E' un giorno speciale per il calcio italiano perchè Arrigo Sacchi, uno dei più grandi allenatori rivoluzionati dell'ultimo trentennio, compie 70 anni. Il 'vate di Fusignano', ex allenatore di Parma e Milan ed ex ct della Nazionale, si è concesso ad una lunga intervista alla Gazzetta dello Sport: "Ho l'ossessione per la bellezza e l'armonia. Quando guardo una partita, voglio lo spettacolo, il divertimento. Ai miei giocatori dicevo sempre: 'La gente vi viene a vedere per passare due ore lontano dai problemi. Non dimenticatelo'".

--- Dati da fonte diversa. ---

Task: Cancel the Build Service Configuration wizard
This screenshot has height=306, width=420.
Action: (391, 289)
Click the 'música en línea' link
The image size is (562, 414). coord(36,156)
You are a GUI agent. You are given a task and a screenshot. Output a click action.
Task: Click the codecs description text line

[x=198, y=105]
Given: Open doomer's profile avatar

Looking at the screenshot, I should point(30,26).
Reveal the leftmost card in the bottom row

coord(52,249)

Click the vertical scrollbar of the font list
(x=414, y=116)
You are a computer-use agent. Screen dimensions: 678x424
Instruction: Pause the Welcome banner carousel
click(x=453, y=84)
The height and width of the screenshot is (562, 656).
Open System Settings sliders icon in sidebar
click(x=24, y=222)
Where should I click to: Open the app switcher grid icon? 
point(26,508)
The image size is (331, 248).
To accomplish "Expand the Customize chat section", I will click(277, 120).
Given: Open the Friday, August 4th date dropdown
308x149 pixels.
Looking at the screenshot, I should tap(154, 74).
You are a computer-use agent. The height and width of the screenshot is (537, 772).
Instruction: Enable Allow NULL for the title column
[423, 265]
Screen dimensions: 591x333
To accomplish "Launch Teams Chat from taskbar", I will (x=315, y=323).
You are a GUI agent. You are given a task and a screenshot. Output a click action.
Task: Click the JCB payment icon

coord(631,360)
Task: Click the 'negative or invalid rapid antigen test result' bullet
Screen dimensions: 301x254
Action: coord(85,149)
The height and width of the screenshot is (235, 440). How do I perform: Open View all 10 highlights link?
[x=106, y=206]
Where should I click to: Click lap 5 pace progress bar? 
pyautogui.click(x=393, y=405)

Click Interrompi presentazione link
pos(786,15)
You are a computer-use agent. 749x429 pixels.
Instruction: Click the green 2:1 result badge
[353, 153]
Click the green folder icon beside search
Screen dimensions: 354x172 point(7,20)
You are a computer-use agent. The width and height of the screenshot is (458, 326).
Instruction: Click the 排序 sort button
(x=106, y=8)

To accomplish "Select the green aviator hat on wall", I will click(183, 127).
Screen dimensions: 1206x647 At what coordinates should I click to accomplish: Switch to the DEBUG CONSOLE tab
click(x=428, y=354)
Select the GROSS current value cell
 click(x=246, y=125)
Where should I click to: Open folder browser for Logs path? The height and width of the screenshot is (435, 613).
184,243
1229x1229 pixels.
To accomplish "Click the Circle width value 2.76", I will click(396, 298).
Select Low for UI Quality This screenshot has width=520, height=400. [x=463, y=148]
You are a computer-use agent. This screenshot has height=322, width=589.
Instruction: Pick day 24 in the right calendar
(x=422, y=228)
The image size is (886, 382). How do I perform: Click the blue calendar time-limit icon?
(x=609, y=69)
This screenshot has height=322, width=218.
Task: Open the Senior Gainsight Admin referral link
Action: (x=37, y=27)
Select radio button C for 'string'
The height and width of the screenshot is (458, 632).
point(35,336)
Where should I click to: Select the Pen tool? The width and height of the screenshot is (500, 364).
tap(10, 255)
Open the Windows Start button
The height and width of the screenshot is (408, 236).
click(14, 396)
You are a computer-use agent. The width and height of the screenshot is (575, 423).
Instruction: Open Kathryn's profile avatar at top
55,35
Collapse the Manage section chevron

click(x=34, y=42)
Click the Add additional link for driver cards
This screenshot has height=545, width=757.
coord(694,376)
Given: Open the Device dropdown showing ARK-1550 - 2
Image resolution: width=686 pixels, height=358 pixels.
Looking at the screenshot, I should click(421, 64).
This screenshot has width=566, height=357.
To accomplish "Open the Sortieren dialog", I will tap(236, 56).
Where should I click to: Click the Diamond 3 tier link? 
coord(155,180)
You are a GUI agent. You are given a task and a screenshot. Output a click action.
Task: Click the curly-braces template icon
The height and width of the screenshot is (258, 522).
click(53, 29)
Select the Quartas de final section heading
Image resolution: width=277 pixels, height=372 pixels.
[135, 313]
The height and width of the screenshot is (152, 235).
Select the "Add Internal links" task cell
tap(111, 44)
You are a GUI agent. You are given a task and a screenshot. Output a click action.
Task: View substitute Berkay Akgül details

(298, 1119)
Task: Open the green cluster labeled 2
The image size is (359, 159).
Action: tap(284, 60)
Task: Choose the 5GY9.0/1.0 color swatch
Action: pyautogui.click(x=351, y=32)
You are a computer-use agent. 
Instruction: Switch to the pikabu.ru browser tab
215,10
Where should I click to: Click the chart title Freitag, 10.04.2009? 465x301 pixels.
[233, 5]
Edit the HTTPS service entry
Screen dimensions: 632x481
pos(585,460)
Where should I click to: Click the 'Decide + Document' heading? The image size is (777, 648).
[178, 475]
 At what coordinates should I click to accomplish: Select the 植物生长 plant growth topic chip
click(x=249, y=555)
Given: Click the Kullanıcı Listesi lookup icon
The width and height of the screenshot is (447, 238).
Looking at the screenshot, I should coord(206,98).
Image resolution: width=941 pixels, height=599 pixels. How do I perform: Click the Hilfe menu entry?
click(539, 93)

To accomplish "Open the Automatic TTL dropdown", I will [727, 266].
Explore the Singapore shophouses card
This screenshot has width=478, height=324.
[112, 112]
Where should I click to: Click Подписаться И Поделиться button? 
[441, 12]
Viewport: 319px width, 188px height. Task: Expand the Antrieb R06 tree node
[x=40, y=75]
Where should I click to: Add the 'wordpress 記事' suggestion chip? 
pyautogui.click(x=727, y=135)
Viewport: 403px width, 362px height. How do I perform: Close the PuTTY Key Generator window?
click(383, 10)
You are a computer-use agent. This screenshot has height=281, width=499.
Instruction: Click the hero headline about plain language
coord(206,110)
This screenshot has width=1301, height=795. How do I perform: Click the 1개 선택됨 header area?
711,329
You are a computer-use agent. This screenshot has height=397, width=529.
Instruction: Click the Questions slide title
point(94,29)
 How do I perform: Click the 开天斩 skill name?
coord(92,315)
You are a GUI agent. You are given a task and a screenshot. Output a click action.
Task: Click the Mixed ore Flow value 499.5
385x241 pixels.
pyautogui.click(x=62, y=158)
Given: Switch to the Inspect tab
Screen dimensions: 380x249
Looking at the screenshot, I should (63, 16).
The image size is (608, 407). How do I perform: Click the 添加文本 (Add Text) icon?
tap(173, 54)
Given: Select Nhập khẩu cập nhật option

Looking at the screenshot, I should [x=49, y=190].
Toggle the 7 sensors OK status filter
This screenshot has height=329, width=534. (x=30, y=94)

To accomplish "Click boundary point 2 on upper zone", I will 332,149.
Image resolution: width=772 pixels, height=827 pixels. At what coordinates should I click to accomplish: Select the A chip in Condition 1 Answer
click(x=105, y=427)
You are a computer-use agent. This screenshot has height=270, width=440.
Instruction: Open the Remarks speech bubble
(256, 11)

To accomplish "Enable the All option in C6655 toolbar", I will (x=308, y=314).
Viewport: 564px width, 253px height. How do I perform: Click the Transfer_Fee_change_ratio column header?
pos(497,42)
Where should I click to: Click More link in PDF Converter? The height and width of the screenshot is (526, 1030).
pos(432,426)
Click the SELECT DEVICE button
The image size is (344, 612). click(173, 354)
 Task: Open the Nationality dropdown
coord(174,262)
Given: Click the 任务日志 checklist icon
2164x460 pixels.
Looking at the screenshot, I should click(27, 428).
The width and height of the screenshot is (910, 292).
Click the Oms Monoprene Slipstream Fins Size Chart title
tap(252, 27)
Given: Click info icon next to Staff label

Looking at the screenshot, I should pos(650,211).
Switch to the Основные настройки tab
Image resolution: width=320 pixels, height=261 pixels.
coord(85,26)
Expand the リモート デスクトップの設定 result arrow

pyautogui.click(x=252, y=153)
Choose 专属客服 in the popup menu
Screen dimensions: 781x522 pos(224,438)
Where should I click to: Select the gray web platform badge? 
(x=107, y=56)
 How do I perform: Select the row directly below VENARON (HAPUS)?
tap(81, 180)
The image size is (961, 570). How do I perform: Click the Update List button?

Sacchi parla dei suoi modelli: "I miei idoli? Prima le squadre: il Real Madrid, l'Ungheria e il Brasile. Poi i giocatori: Di Stefano, Schiaffino, Pelè. Facevo però il tifo per l'Inter. A fine anni Sessanta mi innamorai del calcio totale olandese. Il protagonista era la squadra, non il singolo. Vedere le partite dell'Ajax era come andare a un concerto. Musica armoniosa. Il calcio nasce dalla mente. Michelangelo diceva che i quadri si dipingono con il cervello, le mani sono soltanto strumenti. La stessa cosa vale per il calcio".
L'inizio nel 1973 al Fusignano, poi la Primavera del Cesena, il Parma e la grande occasione col Milan di Berlusconi: "Mi difese davanti a tutti, fece capire che senza di me il progetto non sarebbe andato avanti. Fu decisivo". Coi rossoneri ha vinto tutto anche se brucia lo Scudetto perso al secondo anno nella volata col Napoli e l'episodio della monetina che colpì Alemao a Bergamo: "Rabbia? Tanta. Ma quella volta ci furono cose poco chiare. Poi ho saputo, però sto zitto sennò mi mettono in galera. Diciamo che la politica non fu estranea a quella vicenda".
Dopo i successi in rossonero la Nazionale, con tanti pro e contro: "Mi vedevano come l'uomo venuto dal nulla. C'era invidia, cercavo di non farci caso. Fu un periodo molto intenso, sentivo una grande responsabilità". Ai Mondiali di Usa '94 gli azzurri persero la finale col Brasile ai rigori e molto si parlò del suo rapporto con Roberto Baggio: "Rapporti tesi? Sciocchezze. Lo convocai anche se non stava giocando bene con la Juventus. Perchè lo feci giocare in finale anche se non stava bene? Perchè i medici e i preparatori mi dissero che poteva giocare".
Nel 2001 il ritorno in panchina col Parma ma dopo poco tempo l'addio: "Ero a pezzi. Telefonai a mia moglie e le dissi: 'Giovanna, sono arrivato alla frutta'. Me ne andai. Lo stress. In quel periodo non dormivo, pensavo solo al calcio, ero un fascio di nervi. Dovevo dire basta". Sugli allenatori attuali, Sacchi non ha dubbi su chi siano i migliori: "Ancelotti, Guardiola e Mourinho. Carlo è un maestro nei rapporti. Pep è un professore sul campo. Mou è carismatico e ha metodi innovativi".